Assédio eleitoral no trabalho: quando uma pressão vira crime eleitoral
O advogado Diego da Veiga Lima explica condutas que podem configurar assédio e quando empregadores podem ser responsabilizados.

Assédio eleitoral ocorre quando a relação de trabalho é usada para pressionar ou constranger a escolha política do empregado, diz o advogado Diego da Veiga Lima, especialista em Direito Eleitoral.
Uma única ameaça de demissão para influenciar o voto pode configurar assédio eleitoral e gerar responsabilização civil e trabalhista, alerta o especialista.
Perguntar em quem o empregado vai votar, compartilhar mensagens de candidatos no grupo da empresa ou convidar para eventos de campanha são exemplos de condutas que podem ultrapassar limites, dependendo do contexto e da presença de hierarquia.
Diego da Veiga Lima afirma que a desigualdade de poder — quem controla salários, promoções, avaliações ou permanência — é o principal fator que torna a conduta coercitiva.
Questionamentos sobre preferência política em entrevistas de emprego, avaliações de desempenho ou processos de promoção podem indicar discriminação política; avaliações devem se limitar a competências profissionais.
Líderes podem declarar apoio a candidato, mas se a autoridade for usada para cobrar apoio, ameaçar empregados ou vincular eleições a demissões, a manifestação deixa de ser opinião legítima.
Comentários políticos em reuniões que envolvem superiores e tratam de metas, planejamento ou resultados podem ser interpretados como preferência institucional e gerar constrangimento.
Convites voluntários a eventos de campanha não configuram assédio, mas cobranças de presença, controle de comparecimento ou consequências profissionais associadas à ausência transformam o convite em coação.

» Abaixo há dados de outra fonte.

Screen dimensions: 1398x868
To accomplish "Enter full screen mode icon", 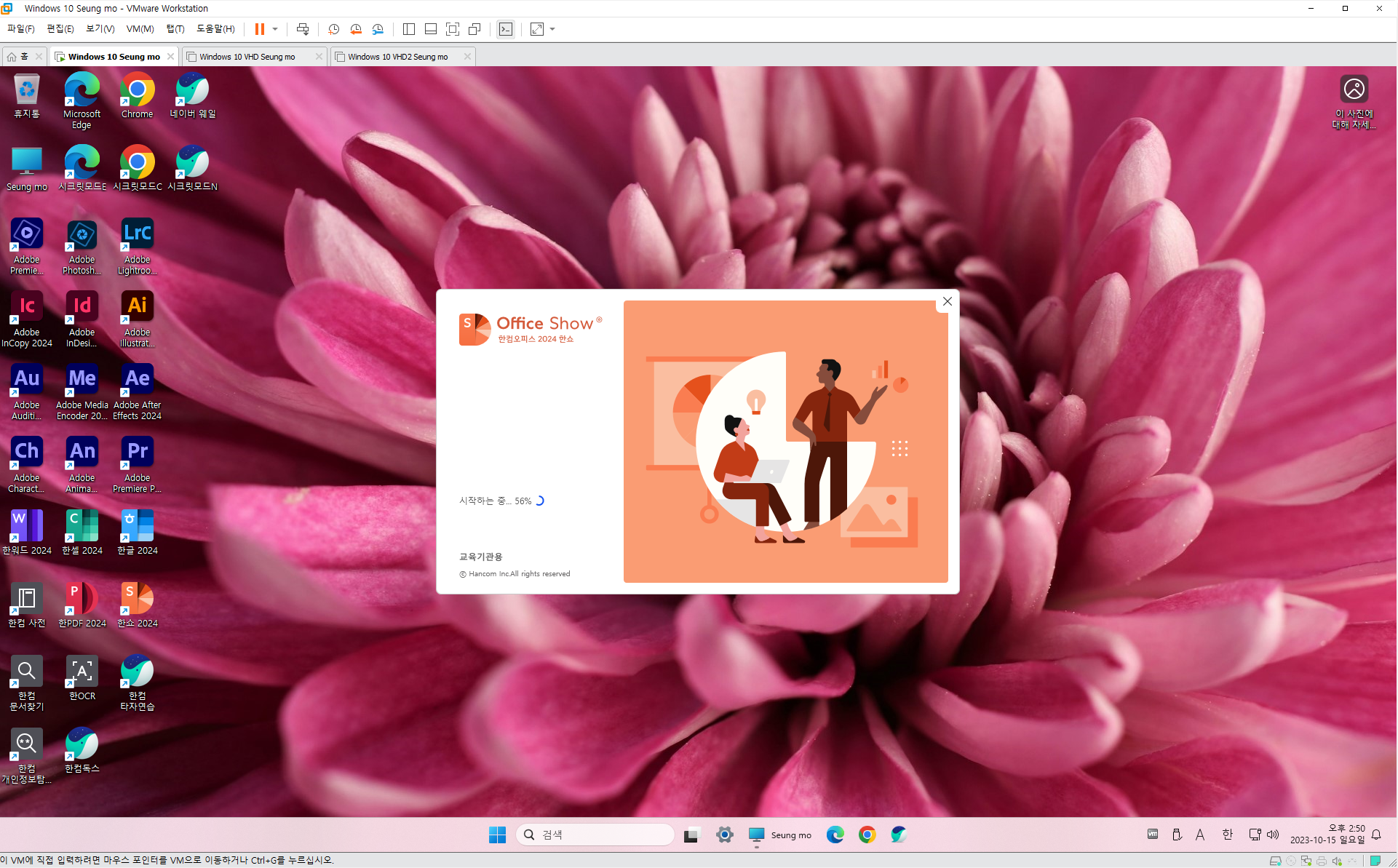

Grupos de WhatsApp corporativos não devem ser usados para propaganda eleitoral; a participação de superiores exige cautela, e mensagens fora do expediente podem manter vínculo com o ambiente profissional.
"Uma única ameaça de demissão utilizada para influenciar o voto pode reunir elementos suficientes para caracterizar a prática", disse Diego da Veiga Lima.
Empregadores devem evitar perguntar sobre voto, não usar reuniões corporativas para manifestação política e manter avaliações centradas em competências profissionais.